*** EXERCISE DATA ***

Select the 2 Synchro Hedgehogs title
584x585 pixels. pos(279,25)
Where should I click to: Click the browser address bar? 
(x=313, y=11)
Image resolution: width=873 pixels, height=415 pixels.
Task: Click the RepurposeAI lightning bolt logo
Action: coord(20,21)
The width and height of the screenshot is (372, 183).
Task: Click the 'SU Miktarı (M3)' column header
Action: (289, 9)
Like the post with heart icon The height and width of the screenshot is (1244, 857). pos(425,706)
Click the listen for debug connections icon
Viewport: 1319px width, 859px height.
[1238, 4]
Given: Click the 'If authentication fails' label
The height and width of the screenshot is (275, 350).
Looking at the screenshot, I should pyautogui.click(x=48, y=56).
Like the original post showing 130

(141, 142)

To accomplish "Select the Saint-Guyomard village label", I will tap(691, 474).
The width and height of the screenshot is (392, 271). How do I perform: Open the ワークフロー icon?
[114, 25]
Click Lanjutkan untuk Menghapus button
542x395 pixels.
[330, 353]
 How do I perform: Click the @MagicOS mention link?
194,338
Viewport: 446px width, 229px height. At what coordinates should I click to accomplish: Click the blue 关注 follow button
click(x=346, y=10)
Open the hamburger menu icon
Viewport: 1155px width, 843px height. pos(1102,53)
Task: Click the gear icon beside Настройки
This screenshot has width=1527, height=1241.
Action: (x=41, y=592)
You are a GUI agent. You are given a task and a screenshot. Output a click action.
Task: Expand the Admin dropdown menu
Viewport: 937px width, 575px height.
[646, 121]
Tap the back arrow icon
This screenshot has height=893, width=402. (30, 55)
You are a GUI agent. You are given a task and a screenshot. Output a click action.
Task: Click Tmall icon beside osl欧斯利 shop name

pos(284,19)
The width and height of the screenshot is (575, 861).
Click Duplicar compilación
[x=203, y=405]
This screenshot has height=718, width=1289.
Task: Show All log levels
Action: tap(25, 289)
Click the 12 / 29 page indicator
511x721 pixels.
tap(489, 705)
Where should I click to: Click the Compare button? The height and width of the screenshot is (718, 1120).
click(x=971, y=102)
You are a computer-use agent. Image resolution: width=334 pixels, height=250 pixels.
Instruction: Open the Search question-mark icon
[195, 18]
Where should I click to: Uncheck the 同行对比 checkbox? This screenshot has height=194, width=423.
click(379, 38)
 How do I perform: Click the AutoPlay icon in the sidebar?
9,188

*** End of EXERCISE DATA ***

The answer must hold only the lines from the first line of the data through the line bearing "Task: Click the gear icon beside Настройки", returned exactly.

COMPLETED TASK ->
Select the 2 Synchro Hedgehogs title
584x585 pixels. pos(279,25)
Where should I click to: Click the browser address bar? 
(x=313, y=11)
Image resolution: width=873 pixels, height=415 pixels.
Task: Click the RepurposeAI lightning bolt logo
Action: coord(20,21)
The width and height of the screenshot is (372, 183).
Task: Click the 'SU Miktarı (M3)' column header
Action: (289, 9)
Like the post with heart icon The height and width of the screenshot is (1244, 857). pos(425,706)
Click the listen for debug connections icon
Viewport: 1319px width, 859px height.
[1238, 4]
Given: Click the 'If authentication fails' label
The height and width of the screenshot is (275, 350).
Looking at the screenshot, I should pyautogui.click(x=48, y=56).
Like the original post showing 130

(141, 142)

To accomplish "Select the Saint-Guyomard village label", I will tap(691, 474).
The width and height of the screenshot is (392, 271). How do I perform: Open the ワークフロー icon?
[114, 25]
Click Lanjutkan untuk Menghapus button
542x395 pixels.
[330, 353]
 How do I perform: Click the @MagicOS mention link?
194,338
Viewport: 446px width, 229px height. At what coordinates should I click to accomplish: Click the blue 关注 follow button
click(x=346, y=10)
Open the hamburger menu icon
Viewport: 1155px width, 843px height. pos(1102,53)
Task: Click the gear icon beside Настройки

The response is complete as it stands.